Our setup is standard nginx (ver 0.7.59) + thin upstream servers on Debian lenny. Right now we're on 1 beefy box for web / app and 1 db box. Recently we started noticing thins will eventually start "hanging", i.e. they will no longer receive requests from nginx. We have 15 thins running, and after 10-15 minutes, the first 1 or 2 will be hung. If left all day, those same few thins plus a few more will remain hung. The only fix we've seen so far is restarting nginx. After a restart, the hung thins begin receiving requests again right away. Because of this, it seems like those thins might have been taken out of the upstream pool.
If I understand the docs (http://wiki.nginx.org/NginxHttpUpstreamModule#server) correctly, with the defaults (which we have), if nginx can't "communicate" with a backend server 3 times within 10 seconds, it will set that upstream server to an "inoperative" state. It will then wait 10 seconds, then try that server again. That makes sense, but we're seeing the thin hang indefinitely. I tried setting max_fails to 0 for each of the thins, but that didn't help.

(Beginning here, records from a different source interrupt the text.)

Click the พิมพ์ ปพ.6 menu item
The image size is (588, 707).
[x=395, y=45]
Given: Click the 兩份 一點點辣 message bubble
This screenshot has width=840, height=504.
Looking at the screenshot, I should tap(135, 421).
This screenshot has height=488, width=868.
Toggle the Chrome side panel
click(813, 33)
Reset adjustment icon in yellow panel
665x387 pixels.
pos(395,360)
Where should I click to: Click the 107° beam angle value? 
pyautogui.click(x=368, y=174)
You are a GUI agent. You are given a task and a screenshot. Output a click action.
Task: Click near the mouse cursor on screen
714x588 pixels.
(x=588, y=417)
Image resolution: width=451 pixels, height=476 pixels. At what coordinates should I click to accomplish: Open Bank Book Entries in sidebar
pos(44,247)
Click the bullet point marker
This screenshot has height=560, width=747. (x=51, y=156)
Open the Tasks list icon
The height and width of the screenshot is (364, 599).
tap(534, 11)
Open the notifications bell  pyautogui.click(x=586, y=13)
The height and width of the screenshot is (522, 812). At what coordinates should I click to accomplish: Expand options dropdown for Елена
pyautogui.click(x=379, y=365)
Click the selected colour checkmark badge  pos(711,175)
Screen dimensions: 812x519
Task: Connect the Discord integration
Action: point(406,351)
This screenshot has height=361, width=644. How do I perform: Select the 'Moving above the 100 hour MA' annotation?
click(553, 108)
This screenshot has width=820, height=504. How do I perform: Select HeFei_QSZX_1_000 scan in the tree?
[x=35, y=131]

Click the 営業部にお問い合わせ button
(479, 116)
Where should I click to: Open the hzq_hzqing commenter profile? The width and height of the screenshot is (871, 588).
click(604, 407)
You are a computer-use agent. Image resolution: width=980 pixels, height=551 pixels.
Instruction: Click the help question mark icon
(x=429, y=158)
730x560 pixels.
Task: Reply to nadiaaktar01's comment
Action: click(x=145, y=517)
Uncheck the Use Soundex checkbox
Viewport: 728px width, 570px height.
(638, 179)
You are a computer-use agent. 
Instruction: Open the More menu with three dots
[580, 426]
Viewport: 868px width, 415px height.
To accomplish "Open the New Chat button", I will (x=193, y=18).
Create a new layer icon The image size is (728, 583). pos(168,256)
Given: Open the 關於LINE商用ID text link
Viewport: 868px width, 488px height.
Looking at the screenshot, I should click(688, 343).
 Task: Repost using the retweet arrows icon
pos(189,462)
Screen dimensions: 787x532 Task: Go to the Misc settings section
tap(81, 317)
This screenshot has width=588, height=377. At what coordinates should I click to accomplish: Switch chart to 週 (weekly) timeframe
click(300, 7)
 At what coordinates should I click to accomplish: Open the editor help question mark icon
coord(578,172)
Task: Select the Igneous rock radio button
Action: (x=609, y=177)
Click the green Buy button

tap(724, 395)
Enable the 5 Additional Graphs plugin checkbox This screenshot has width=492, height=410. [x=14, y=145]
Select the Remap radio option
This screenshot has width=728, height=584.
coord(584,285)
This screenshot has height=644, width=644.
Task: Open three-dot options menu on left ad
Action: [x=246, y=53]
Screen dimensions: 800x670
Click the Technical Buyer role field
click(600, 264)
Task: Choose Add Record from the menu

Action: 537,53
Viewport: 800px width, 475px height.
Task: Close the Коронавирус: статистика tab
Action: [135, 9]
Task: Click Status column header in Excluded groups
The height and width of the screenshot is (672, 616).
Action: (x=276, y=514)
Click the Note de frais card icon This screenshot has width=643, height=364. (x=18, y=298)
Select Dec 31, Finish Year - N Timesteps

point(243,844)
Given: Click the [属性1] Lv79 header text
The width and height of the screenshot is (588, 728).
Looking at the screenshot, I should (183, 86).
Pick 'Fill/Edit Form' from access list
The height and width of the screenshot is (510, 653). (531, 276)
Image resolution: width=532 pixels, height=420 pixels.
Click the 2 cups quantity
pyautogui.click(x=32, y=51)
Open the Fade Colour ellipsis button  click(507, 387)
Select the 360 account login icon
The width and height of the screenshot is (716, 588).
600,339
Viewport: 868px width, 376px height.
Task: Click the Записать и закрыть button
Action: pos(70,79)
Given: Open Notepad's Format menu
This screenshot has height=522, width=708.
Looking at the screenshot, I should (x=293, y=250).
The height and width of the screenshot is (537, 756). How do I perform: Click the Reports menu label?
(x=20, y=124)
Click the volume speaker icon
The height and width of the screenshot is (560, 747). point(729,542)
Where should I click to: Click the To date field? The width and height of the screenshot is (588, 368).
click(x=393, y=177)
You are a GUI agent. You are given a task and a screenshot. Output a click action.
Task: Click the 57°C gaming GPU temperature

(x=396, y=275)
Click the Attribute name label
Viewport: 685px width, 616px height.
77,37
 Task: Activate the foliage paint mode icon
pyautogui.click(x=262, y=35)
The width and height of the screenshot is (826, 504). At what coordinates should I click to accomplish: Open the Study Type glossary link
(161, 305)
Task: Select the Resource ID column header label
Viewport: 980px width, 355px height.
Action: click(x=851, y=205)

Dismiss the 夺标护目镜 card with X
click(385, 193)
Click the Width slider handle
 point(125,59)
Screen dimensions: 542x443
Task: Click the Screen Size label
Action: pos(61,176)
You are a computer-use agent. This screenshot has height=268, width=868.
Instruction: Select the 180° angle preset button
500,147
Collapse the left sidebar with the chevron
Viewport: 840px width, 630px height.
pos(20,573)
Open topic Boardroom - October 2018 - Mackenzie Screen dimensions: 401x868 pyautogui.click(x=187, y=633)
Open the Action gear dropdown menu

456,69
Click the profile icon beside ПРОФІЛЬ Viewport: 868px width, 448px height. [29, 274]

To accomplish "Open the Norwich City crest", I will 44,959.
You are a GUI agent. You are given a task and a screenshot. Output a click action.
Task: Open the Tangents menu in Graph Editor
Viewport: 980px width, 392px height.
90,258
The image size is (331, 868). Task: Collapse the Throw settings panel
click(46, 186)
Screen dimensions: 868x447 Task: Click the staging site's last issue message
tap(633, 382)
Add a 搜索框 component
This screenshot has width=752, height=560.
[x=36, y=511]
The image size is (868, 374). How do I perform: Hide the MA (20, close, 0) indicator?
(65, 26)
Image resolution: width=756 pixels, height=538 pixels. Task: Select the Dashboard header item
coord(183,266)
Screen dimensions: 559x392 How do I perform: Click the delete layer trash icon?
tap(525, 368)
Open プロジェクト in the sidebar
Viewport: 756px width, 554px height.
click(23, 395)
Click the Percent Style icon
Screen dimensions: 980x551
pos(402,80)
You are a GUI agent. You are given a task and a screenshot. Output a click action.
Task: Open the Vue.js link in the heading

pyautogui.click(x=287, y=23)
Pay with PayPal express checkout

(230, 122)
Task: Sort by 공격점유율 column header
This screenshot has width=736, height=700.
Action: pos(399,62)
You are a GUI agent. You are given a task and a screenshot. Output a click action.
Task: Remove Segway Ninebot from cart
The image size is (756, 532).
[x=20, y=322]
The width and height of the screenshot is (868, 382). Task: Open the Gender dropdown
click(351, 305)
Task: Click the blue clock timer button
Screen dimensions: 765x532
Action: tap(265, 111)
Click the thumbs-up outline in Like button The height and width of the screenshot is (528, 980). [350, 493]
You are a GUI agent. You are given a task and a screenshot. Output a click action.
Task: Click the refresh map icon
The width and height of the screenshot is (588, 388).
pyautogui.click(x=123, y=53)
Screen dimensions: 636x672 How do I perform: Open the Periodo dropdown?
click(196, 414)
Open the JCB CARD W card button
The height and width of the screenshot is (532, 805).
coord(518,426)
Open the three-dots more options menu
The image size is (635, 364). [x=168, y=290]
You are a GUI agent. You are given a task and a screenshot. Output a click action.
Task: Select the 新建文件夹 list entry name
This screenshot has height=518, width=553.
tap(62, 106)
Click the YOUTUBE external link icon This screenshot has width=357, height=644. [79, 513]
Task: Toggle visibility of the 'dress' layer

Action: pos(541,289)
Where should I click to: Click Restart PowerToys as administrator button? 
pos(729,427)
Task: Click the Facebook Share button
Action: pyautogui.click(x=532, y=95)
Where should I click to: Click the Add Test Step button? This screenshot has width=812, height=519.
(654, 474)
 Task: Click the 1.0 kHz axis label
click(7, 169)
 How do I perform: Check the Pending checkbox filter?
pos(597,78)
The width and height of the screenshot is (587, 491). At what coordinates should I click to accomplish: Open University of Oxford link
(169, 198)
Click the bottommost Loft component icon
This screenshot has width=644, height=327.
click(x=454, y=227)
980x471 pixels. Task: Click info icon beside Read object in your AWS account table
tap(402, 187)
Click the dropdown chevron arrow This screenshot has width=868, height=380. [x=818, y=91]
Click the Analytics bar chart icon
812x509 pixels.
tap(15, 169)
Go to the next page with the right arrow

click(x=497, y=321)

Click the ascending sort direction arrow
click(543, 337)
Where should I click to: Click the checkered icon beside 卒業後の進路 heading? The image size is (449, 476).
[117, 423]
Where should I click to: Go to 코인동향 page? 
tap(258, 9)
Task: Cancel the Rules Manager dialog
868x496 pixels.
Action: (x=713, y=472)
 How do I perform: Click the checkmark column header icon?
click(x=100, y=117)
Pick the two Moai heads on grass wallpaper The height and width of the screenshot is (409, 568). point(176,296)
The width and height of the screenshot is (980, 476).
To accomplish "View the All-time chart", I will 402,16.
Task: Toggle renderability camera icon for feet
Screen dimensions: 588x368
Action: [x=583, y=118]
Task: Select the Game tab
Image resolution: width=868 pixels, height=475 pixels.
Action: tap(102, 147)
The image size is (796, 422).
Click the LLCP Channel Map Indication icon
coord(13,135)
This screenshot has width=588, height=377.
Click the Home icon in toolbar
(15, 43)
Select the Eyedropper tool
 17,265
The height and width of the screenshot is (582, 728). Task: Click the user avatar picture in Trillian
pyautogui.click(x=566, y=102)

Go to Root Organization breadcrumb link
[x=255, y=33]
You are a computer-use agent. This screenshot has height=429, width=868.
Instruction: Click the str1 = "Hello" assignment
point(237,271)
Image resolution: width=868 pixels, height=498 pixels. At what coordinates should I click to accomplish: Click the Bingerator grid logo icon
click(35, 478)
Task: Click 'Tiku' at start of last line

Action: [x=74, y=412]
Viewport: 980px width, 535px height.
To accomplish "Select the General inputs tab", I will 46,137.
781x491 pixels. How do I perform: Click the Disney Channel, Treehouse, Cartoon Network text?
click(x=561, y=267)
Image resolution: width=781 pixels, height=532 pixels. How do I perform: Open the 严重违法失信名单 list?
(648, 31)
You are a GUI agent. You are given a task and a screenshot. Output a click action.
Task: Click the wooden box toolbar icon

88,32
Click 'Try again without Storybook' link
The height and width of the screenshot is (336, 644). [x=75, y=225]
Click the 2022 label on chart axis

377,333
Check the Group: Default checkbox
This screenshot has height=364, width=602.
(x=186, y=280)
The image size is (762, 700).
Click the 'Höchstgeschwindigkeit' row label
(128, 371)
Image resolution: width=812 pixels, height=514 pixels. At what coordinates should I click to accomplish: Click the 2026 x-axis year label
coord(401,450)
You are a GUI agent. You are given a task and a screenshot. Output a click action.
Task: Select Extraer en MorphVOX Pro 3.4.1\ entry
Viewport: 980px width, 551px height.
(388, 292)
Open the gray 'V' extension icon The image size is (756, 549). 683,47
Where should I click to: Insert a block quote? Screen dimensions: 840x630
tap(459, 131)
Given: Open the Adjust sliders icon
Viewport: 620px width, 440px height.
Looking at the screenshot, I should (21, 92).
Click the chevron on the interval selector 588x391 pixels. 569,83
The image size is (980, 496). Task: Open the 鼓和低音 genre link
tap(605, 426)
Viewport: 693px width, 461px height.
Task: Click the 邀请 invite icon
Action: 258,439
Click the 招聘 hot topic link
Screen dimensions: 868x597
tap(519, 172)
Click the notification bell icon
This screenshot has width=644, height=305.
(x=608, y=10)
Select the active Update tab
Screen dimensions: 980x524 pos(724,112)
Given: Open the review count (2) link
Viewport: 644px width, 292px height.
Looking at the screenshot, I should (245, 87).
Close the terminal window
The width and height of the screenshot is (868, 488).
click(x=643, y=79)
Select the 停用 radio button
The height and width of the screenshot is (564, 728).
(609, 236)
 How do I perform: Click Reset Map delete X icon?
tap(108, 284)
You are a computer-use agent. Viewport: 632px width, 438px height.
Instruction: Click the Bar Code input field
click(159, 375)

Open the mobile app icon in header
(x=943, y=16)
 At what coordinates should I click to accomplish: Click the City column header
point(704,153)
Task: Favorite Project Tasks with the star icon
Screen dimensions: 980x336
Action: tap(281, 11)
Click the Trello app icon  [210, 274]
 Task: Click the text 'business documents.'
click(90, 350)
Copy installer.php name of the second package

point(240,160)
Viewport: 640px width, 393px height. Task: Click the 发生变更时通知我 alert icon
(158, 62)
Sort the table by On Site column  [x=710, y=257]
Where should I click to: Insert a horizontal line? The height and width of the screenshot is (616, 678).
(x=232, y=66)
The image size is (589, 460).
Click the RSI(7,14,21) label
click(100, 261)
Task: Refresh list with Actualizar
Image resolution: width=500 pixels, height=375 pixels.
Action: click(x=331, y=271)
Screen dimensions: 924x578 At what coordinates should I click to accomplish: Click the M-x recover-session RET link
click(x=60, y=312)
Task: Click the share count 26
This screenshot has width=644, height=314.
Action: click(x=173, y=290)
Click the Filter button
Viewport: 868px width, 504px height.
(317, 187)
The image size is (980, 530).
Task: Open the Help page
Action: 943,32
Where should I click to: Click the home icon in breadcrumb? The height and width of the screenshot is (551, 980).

I can't find out what would cause an upstream server to become permanently "inoperative".
We've seen big growth rate increases recently, so we're not sure if it could be related to that, or just more apparent as a result of more traffic in a shorter period of time.
Is there something else (a changeble directive or other conditions) in nginx that would cause it to take a server completely out of the pool?